Cefepime was patented in 1982 by Bristol-Myers Squibb and approved for medical use in 1994. It is available as a generic drug and sold under a variety of trade names worldwide.

It was removed from the World Health Organization's List of Essential Medicines in 2019.

== Medical use ==
Cefepime is usually reserved to treat moderate to severe nosocomial pneumonia, infections caused by multiple drug-resistant microorganisms (e.g. Pseudomonas aeruginosa) and empirical treatment of febrile neutropenia.

Cefepime has good activity against important pathogens including Pseudomonas aeruginosa, Staphylococcus aureus, and multiple drug-resistant Streptococcus pneumoniae. A particular strength is its activity against Enterobacteriaceae. Whereas other cephalosporins are degraded by many plasmid- and chromosome-mediated beta-lactamases, cefepime is stable and is a front-line agent when infection with Enterobacteriaceae is known or suspected.

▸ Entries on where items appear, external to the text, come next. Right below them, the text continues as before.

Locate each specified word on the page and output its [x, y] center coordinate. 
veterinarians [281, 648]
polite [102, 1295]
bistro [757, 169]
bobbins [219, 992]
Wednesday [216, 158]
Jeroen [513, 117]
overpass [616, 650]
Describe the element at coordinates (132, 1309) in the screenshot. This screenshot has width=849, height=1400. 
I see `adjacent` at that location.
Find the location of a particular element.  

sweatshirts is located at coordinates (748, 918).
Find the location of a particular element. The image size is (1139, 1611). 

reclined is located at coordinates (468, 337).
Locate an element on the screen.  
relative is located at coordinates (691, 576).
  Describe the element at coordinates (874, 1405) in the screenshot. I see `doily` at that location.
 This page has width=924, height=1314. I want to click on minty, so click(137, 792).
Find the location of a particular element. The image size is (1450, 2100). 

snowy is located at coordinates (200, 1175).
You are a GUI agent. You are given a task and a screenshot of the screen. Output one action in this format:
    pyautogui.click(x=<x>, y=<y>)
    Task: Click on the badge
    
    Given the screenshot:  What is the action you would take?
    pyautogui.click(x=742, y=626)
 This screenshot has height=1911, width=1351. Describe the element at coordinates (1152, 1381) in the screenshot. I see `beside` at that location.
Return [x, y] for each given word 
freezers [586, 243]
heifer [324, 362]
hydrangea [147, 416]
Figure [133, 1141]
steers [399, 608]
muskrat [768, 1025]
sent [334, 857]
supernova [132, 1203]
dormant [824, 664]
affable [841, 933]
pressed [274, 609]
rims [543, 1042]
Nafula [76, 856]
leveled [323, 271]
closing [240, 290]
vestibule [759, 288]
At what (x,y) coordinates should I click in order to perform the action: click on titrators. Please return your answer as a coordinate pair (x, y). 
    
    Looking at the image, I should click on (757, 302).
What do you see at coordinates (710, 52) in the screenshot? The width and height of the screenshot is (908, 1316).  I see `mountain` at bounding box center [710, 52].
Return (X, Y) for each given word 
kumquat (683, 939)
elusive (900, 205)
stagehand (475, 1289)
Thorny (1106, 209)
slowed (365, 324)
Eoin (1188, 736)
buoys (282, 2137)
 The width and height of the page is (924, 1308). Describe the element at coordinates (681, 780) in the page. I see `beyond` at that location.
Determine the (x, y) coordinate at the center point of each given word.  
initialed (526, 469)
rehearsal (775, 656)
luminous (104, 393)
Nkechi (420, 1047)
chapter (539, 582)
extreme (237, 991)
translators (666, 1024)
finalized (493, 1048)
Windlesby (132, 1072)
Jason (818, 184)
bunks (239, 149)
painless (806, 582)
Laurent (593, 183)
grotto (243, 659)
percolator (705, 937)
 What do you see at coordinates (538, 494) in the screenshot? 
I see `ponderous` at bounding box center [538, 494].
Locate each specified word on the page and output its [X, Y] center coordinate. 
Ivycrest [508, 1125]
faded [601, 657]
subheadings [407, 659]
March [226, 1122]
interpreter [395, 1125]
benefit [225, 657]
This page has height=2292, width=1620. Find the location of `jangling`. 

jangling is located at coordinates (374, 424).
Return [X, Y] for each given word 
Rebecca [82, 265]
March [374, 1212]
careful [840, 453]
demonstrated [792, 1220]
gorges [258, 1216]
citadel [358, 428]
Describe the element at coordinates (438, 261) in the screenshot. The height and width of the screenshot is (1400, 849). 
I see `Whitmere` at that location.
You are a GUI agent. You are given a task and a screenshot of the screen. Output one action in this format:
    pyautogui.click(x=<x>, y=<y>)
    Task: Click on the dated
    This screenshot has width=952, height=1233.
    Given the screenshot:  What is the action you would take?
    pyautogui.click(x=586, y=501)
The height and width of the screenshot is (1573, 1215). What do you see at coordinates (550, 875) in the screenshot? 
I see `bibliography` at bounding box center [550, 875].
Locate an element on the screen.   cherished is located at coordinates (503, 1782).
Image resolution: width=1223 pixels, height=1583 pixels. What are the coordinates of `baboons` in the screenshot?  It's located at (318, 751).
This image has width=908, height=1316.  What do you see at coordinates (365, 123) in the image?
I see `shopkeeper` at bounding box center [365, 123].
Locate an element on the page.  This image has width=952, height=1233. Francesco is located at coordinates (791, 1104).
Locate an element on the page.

=== Spectrum of bacterial susceptibility ===
Cefepime is a broad-spectrum cephalosporin antibiotic and has been used to treat bacteria responsible for causing pneumonia and infections of the skin and urinary tract. Some of these bacteria include Pseudomonas, Escherichia, and Streptococcus species. The following represents MIC susceptibility data for a few medically significant microorganisms:
- Escherichia coli: ≤0.007 – 128 μg/ml
- Pseudomonas aeruginosa: 0.06 – >256 μg/ml
- Streptococcus pneumoniae: ≤0.007 – >8 μg/ml

=== Cefepime induced neurotoxicity ===
Cefepime crosses the blood brain barrier and exhibits a concentration-dependent γ-aminobutyric acid (GABA) antagonist effect, which can cause neurological symptoms in susceptible individuals, particularly those with renal dysfunction. Up to 15% of ICU patients treated with cefepime will experience cefepime induced neurotoxicity. Symptoms typically begin within 2-6 days of cefepime administration and include diminished level of consciousness, disorientation, aphasia, myoclonus, seizures, and nonconvulsive status epilepticus. Symptoms typically resolve within 1-3 days of discontinuing cefepime.

== Chemistry ==
The combination of the syn-configuration of the methoxy imino moiety and the aminothiazole moiety confers extra stability to β-lactamase enzymes produced by many bacteria. The N-methyl pyrrolidine moiety increases penetration into Gram-negative bacteria. These factors increase the activity of cefepime against otherwise resistant organisms including Pseudomonas aeruginosa and Staphylococcus aureus.

== Trade names ==
Following expiration of the Bristol-Myers Squibb patent in 2020, cefepime became available as a generic and is marketed by numerous companies worldwide under tradenames including Neopime (Neomed), Maxipime, Cepimax, Cepimex, and Axepim.